Kecepatan dan ilusi sensorik dunia digital belakangan menyadarkan saya, kepekaan saya terhadap sesuatu yang riil, nyata, tampaknya menjadi berkurang. Informasi terlalu cepat, membanjiri otak, termasuk dengan hal-hal yang tak kita butuhkan.

Realitas semu dunia digital tanpa kita sadari mengubah kerja saraf sampai ke neuron, sampai pada taraf kita tak bisa lagi membedakan mana real mana semu, mana benar mana bohong, mana nyata mana tidak. Moral dan etika bergeser. Orang tak lagi bisa membedakan mana benar mana salah, mana baik mana buruk. Yang dominan kemudian melankolisme: benci berlebihan, simpati berlebihan, mengiba-iba tak keruan.

Oh, mengapa jadi begini wahai teman-teman..

Otak, dengan keunggulan sekaligus keterbatasannya kehilangan keseimbangan. Ketika otak kehilangan keseimbangan hilang pula keselarasannya dengan tubuh. Giliran berikut, hilang harmoni.

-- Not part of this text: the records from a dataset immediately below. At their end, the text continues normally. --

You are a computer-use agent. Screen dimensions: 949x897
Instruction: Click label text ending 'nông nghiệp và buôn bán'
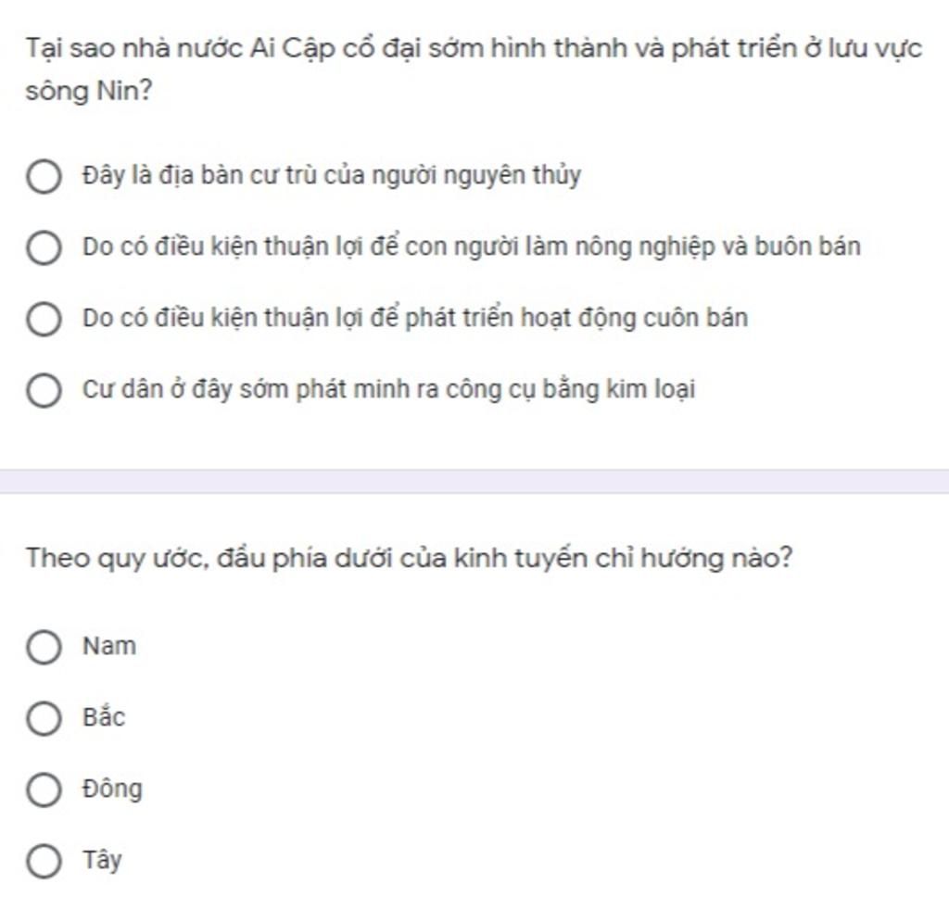click(x=472, y=246)
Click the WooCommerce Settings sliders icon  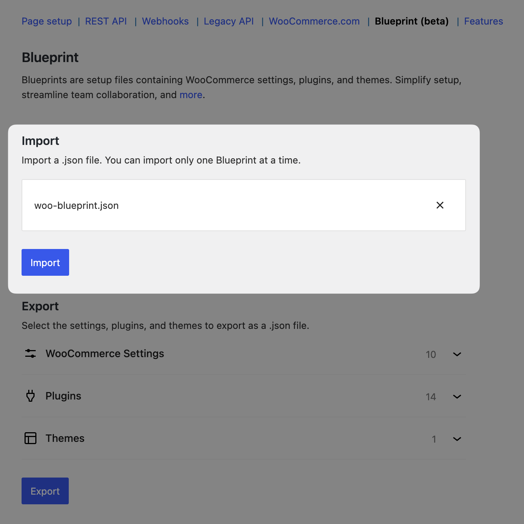click(x=30, y=353)
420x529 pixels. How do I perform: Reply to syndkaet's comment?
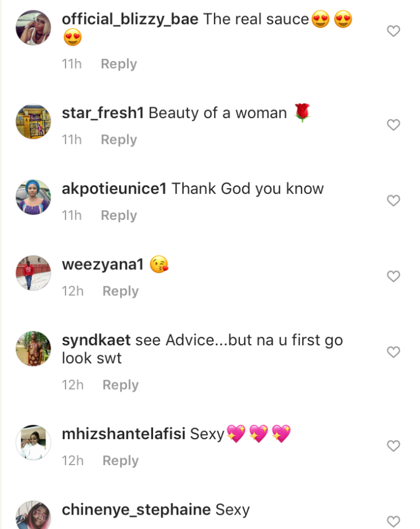click(x=120, y=385)
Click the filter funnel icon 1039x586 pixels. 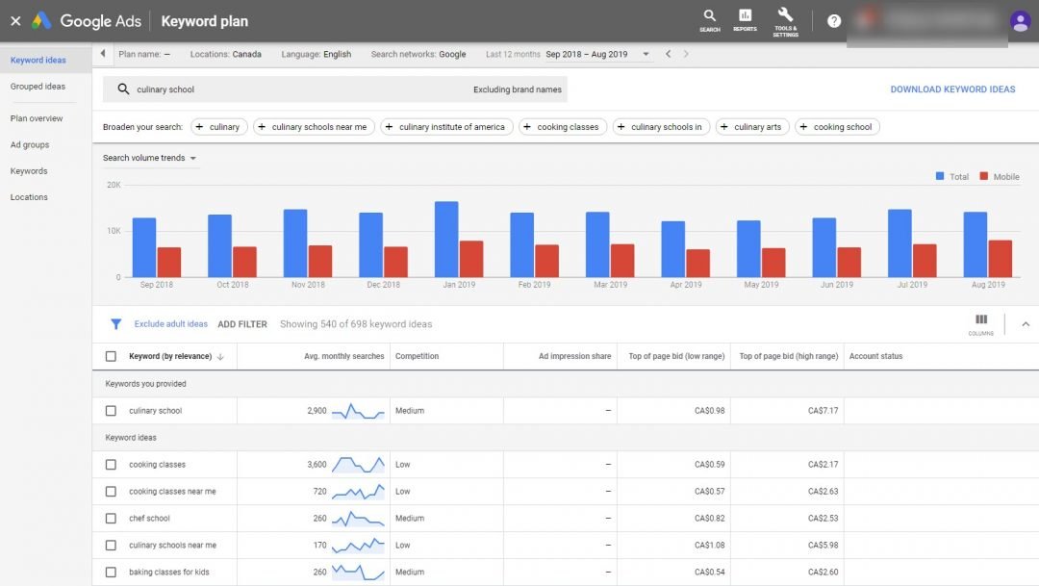coord(116,324)
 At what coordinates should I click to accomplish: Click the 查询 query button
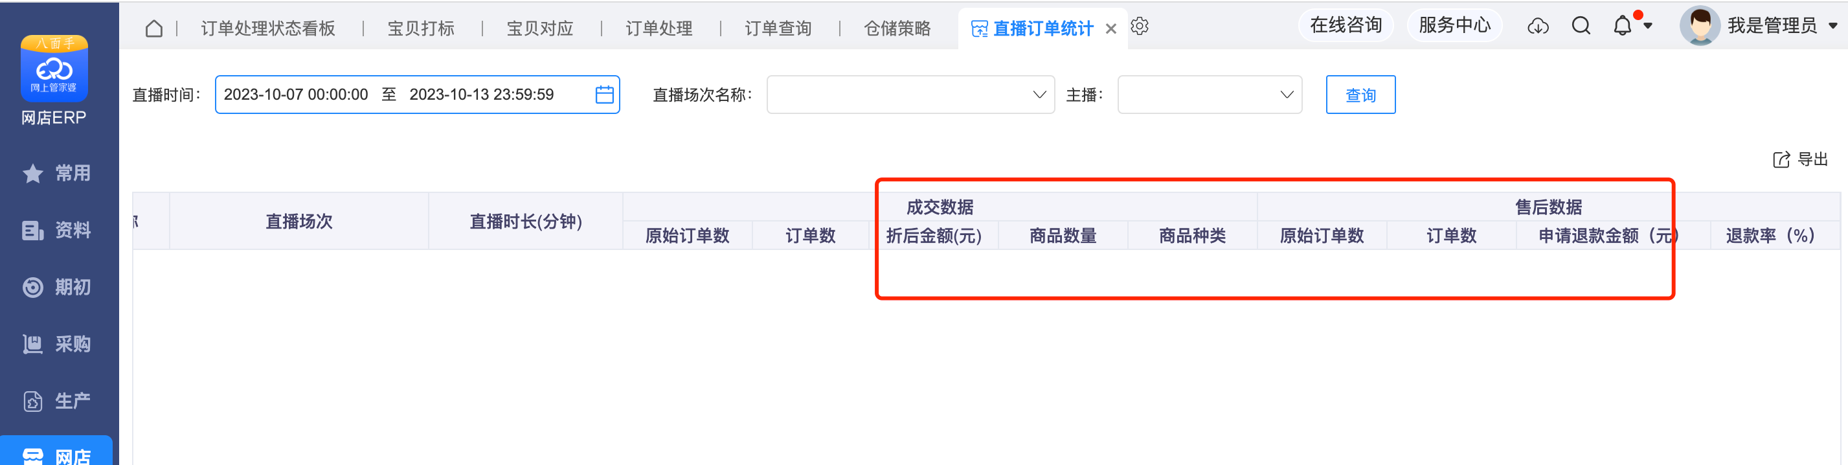[1360, 95]
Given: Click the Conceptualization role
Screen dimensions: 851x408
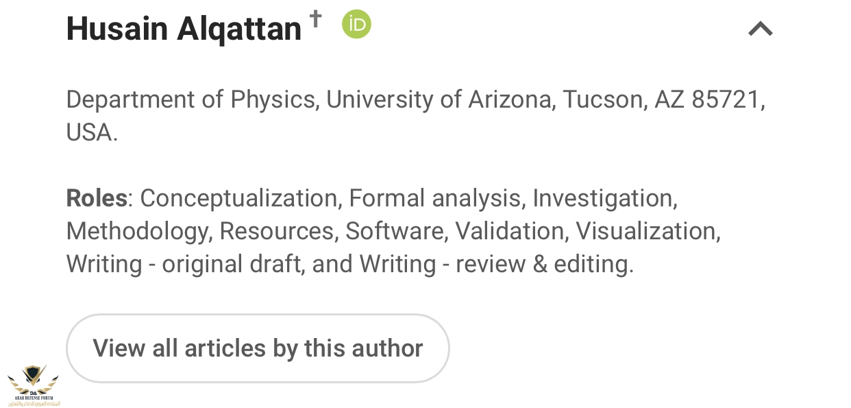Looking at the screenshot, I should point(240,199).
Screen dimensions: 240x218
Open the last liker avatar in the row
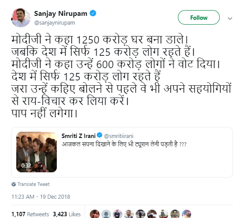click(x=186, y=214)
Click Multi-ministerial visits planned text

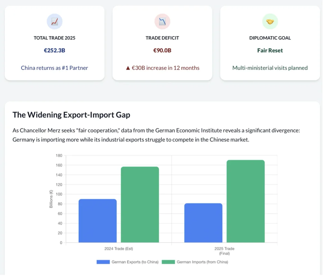[270, 68]
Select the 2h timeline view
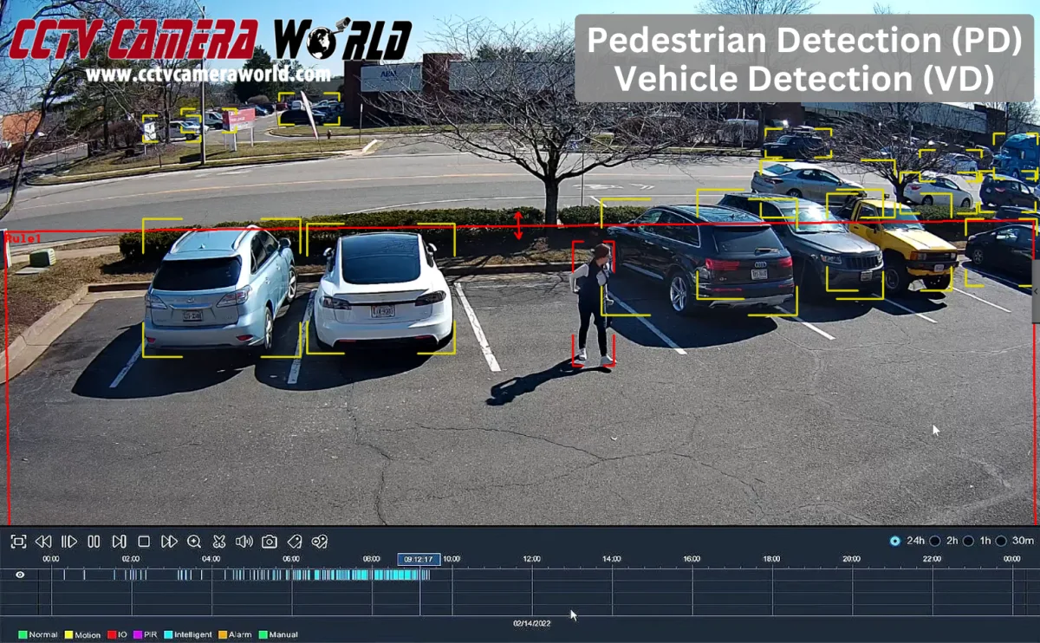 pos(934,541)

Dalam dunia bahasa, bahkan mereka yang bekerja di industri di mana bahasa menjadi tumpuan utama banyak yang berbahasa dengan ceroboh. Bahasa terancam kehilangan kecerdasan dikarenakan payahnya logika dan rasionalitas. Sebabnya: otak kurang terlatih, diganti memori tiruan.

Melalui olah tubuh bersama saudara-saudara seperguruan, kami berusaha menangkap kembali sesuatu yang nyaris hilang dilibas percepatan dan ilusi dunia digital. Dengan kepercayaan bahwa tubuh inilah bukti paling empiris dari keberadaan, lewat latihan terus-menerus, kami dibawa pada paradoks gerak: yang lambat kadang bisa lebih cepat daripada yang cepat. Kecepatan bersifat relatif. Yang penting tepat.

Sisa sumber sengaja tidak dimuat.